- Activity -
Beginning with the line below that contains "Given: Open the" and ending with the line that contains "This screenshot has width=872, height=432.", copy every line exactly. Copy nothing else.

- Exercise input -
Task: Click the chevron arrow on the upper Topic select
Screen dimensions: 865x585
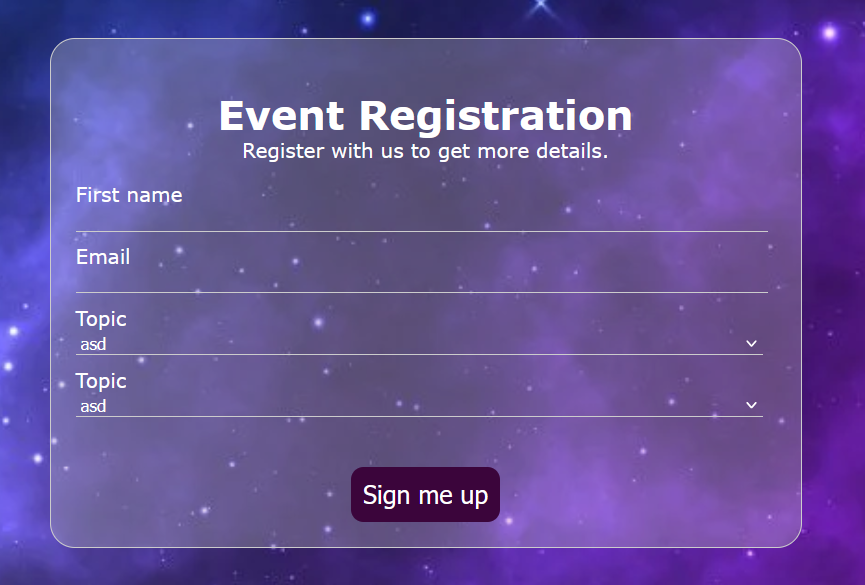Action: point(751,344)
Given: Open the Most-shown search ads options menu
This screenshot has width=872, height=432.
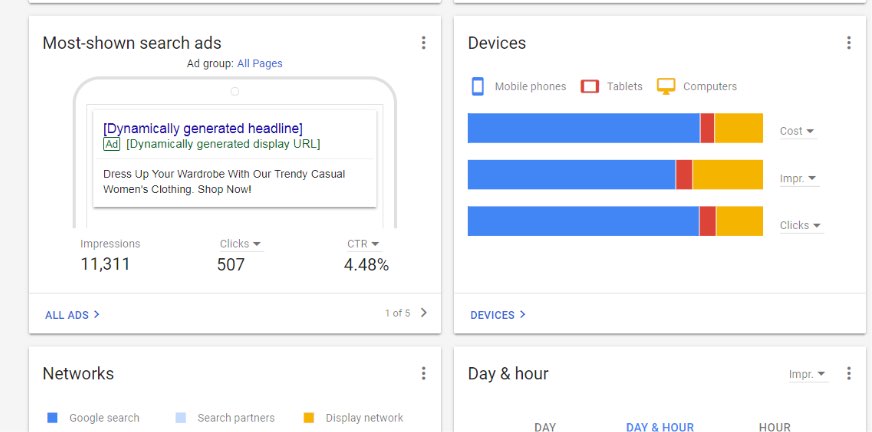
--
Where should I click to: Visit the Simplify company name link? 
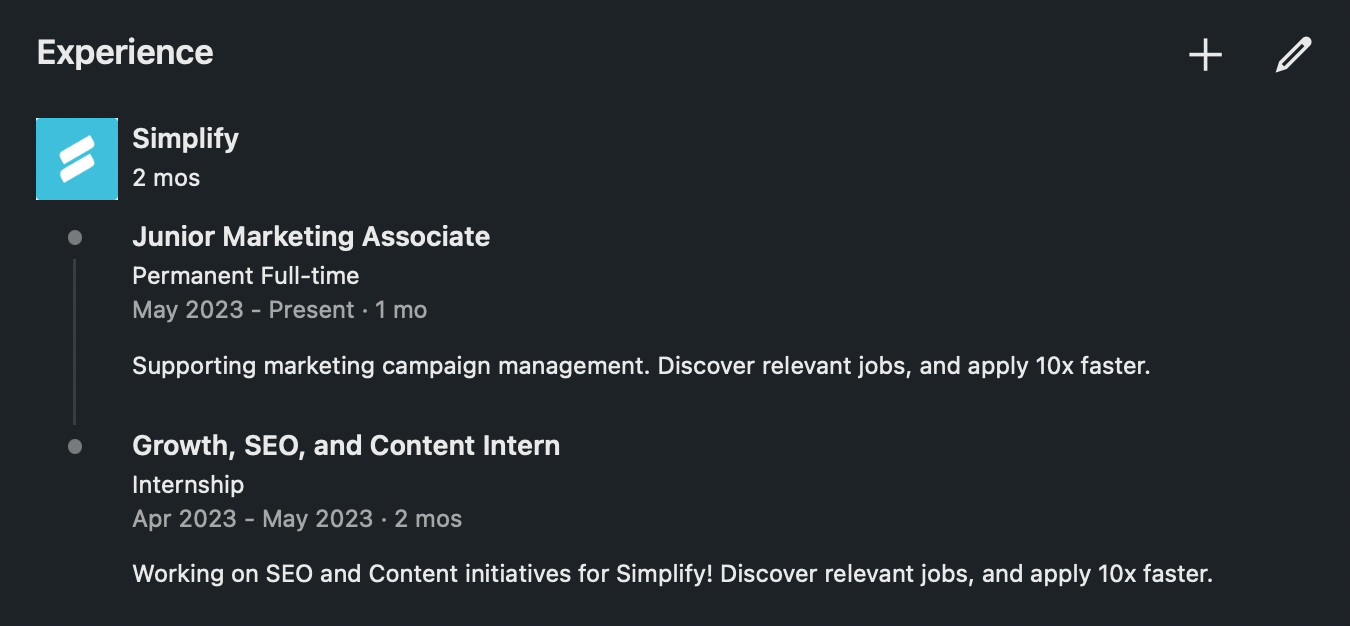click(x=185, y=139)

- Result of this task -
Given: Open the Most-shown search ads options menu
This screenshot has width=872, height=432.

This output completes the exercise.